For these pruning must be done in summer, as this has the effect of depriving the trees of a lot of leaves and so restricting their growth. The work is usually done a little after mid-summer but it is the state of growth rather than the calendar date that really matters. By late spring fruit trees are usually growing fast and they continue to do so for several summer weeks. Then they slow down and the young shoots begin to change colour and texture, becoming browner and harder, particularly near the base. This is the signal to start summer pruning.

The operation itself is quite simple. All the young stems, except those extending the ends of branches, are shortened to a few inches.
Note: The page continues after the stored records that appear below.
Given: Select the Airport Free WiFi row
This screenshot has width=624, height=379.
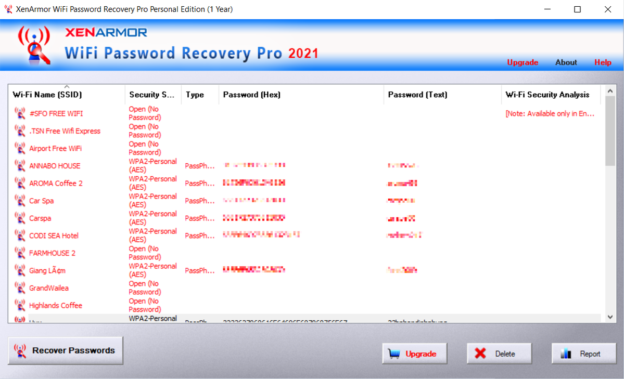Looking at the screenshot, I should [55, 149].
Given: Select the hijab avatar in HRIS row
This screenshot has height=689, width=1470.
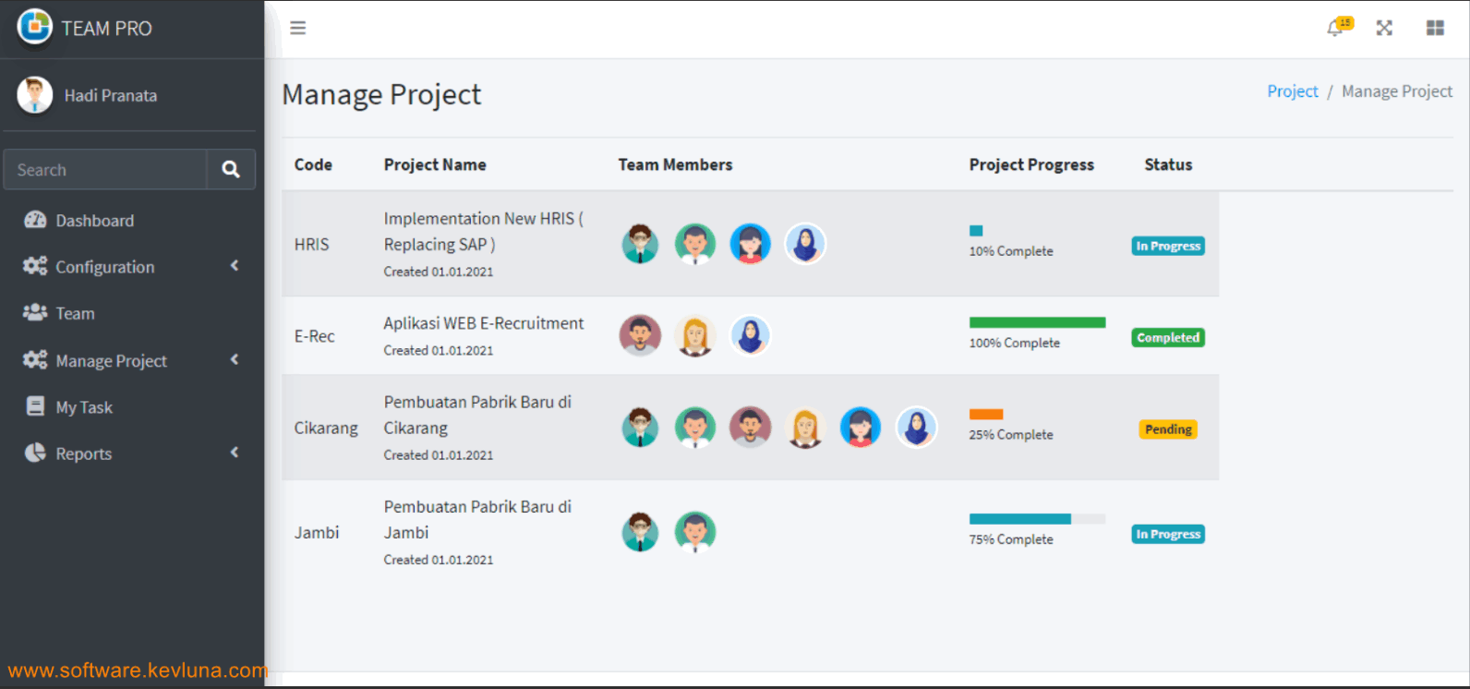Looking at the screenshot, I should click(805, 245).
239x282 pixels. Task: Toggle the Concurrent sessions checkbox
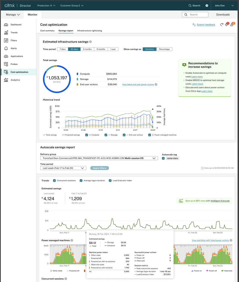click(x=54, y=181)
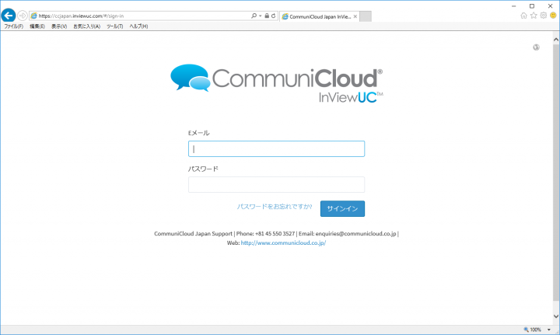The image size is (560, 335).
Task: Click the search magnifier in address bar
Action: [x=254, y=16]
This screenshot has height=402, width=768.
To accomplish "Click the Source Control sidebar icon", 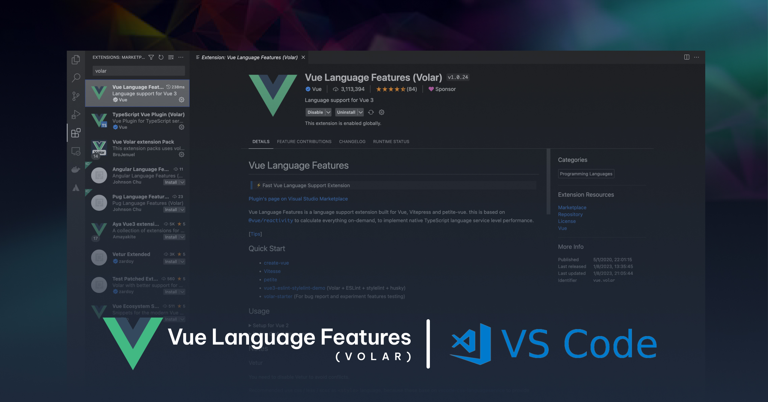I will 76,96.
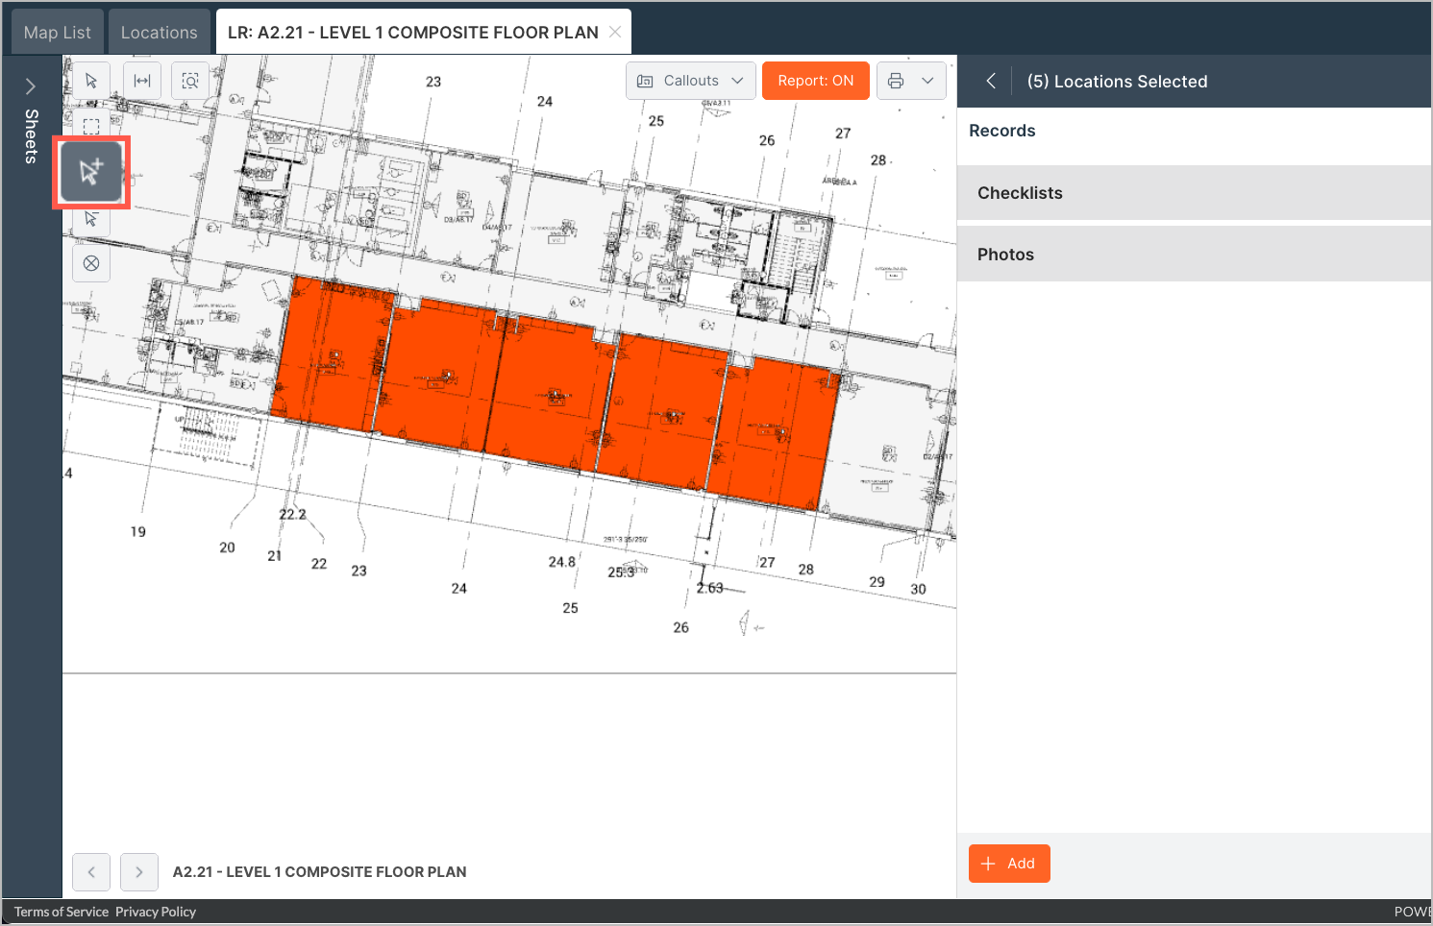The width and height of the screenshot is (1433, 926).
Task: Click the zoom-to-region magnifier tool
Action: point(189,80)
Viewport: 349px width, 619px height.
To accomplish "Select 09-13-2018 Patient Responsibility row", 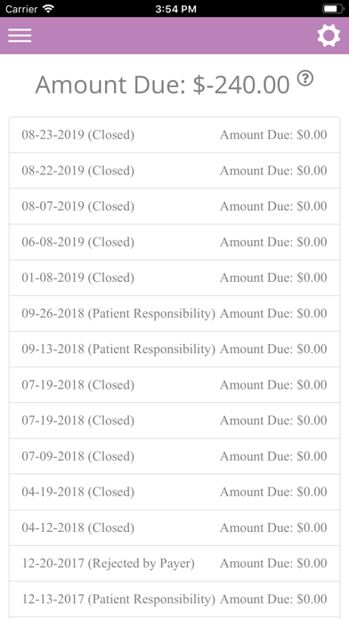I will click(x=175, y=349).
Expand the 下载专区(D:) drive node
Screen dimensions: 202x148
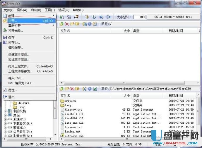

At the base of each young shoot there is a little cluster of very small leaves; ignore these. Above this basal rosette are the properly developed leaves. The shoot should be cut off just above the fourth or fifth of these leaves. In autumn or winter these summer-pruned shoots should be further shortened to I or 2 in (25 to 5 cm).
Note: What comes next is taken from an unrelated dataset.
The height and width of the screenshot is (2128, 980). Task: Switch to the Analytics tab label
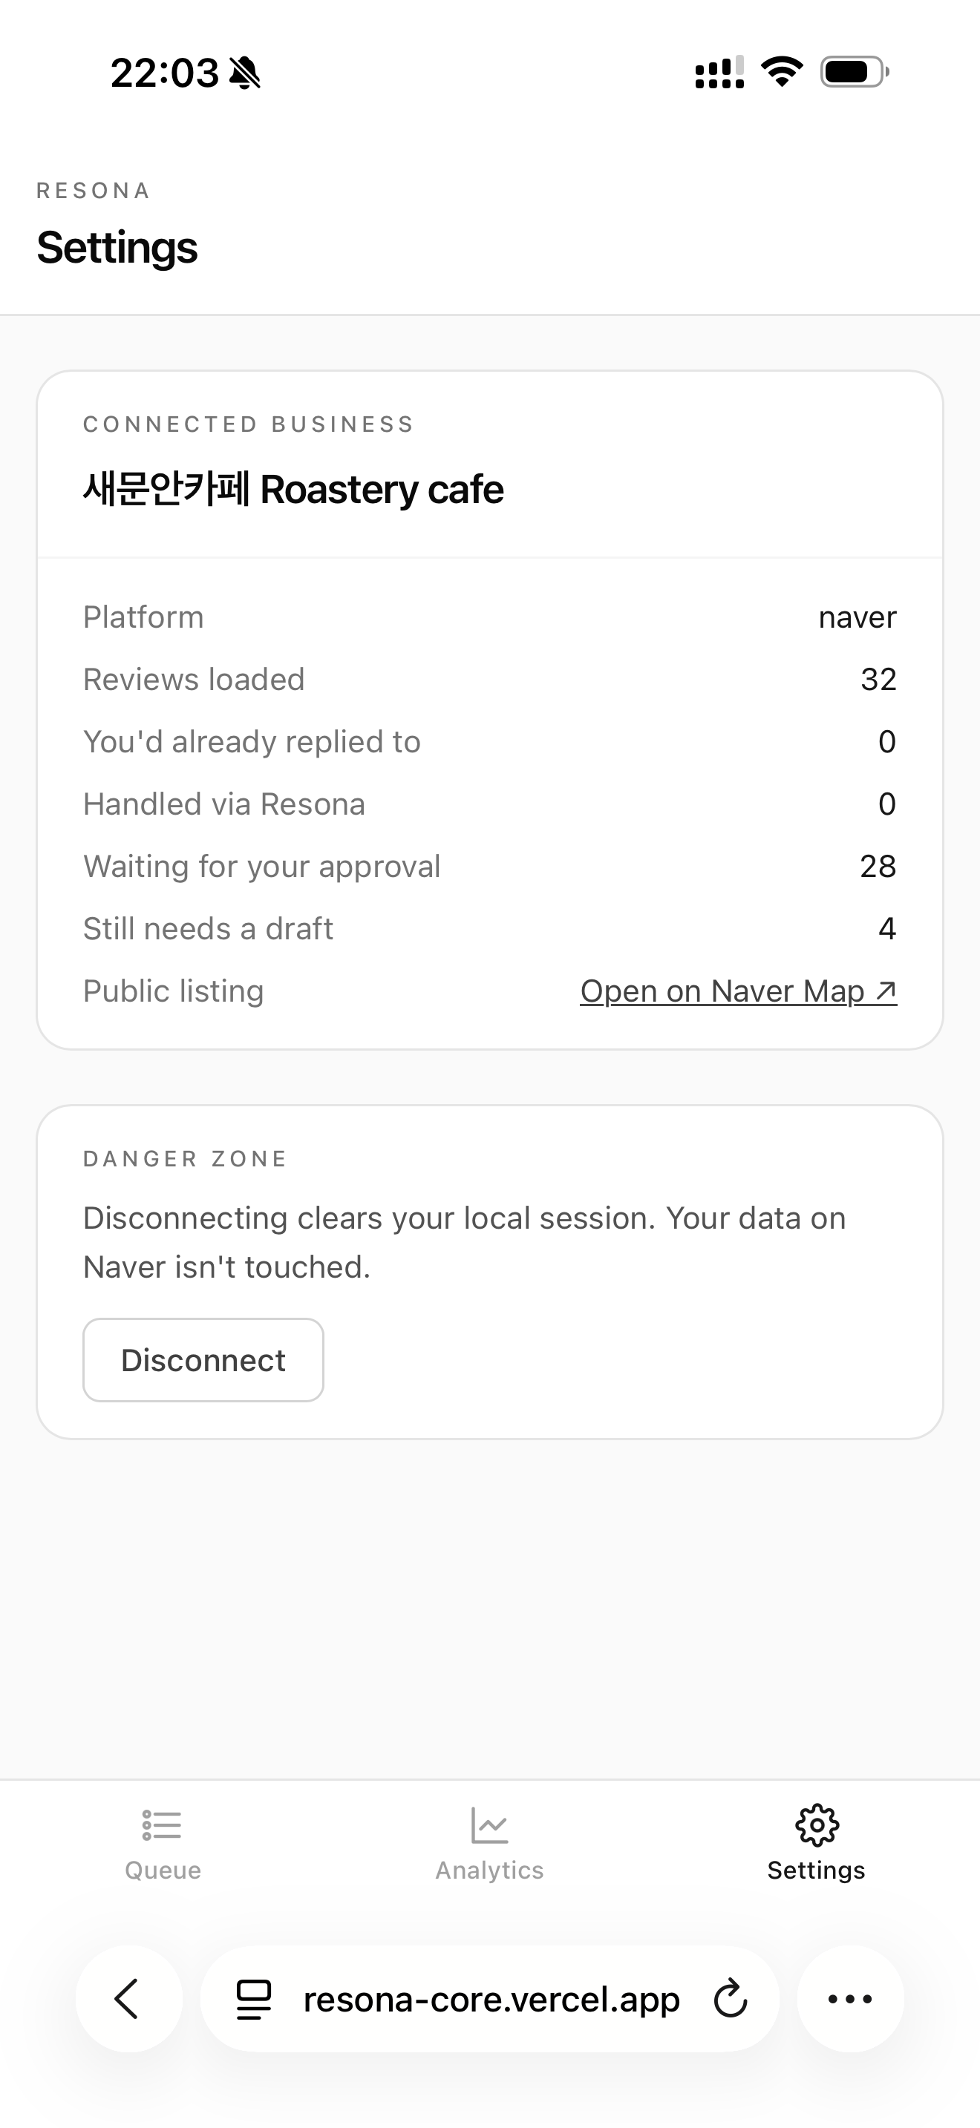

The only other pruning that trained apples and pears need is a shortening of the leading stems, that is. Those that are extending the ends of the branches. In a cordon tree only one such leader is needed at the summit of the tree. It is left unpruned until the cordon reaches the maximum desired height, after which it is cut out. In an espalier there will be one leader at the summit and one at the end of each horizontal branch or arm. Each should be shortened to about 15 in (38 cm). Only one new shoot will be required the following spring at the end of each horizontal arm to extend it still further, but three shoots can be retained at the top of the tree; one to go straight upwards and so increase its height and two to be trained to right and left as a further tier of horizontal arms. When all available space is filled, or the espaliers have reached the maximum desired height, all further extension shoots are removed.

Sweet Cherries

Sweet cherries are pruned in a similar way, except that when the shape of large trees is regulated the work is done in late summer or early autumn. This is to lessen danger of infection by a disease known as bacterial canker which is liable to enter through wounds in late autumn or winter.

Plums

Bush and standard plum trees are usually regulated, the work being done as soon as the crop has been gathered. When plums are trained, the fan form is usually adopted and summer pruning is applied. But rather earlier than for apples and pears. About mid-summer, or even a week or so before, each young shoot is shortened by a few inches. Plums do not submit so well to really severe pruning and so are seldom grown either as single stem cordons or as espaliers.

Pruning After Planting

The first pruning after transplanting should usually be rather more severe than that which follows. This is essential with all cane fruits which should be cut to within 4 in (10cm) of ground level, and usually also with blackcurrants which should be cut back to about 6 in (15 cm). Weak gooseberry and red currant bushes may be similarly hard pruned but strong bushes can be treated more lightly and permitted to carry some fruit the first year.

Thinning

Left to their own devices some fruit trees produce more fruit than they can mature to a satisfactory size and therefore the young fruits need to be thinned. This is most likely to occur with cooking apples, which need to be individually large. The thinning is commenced when the fruits are no larger than marbles but it should not be completed until after mid-summer as quite often there is a considerable natural drop of fruit about then. Peaches may also need thinning if they are carrying a big crop and this, too, is done in stages, completion being left until the stones have formed within the fruits, a condition that can be ascertained by cutting a fruit in half.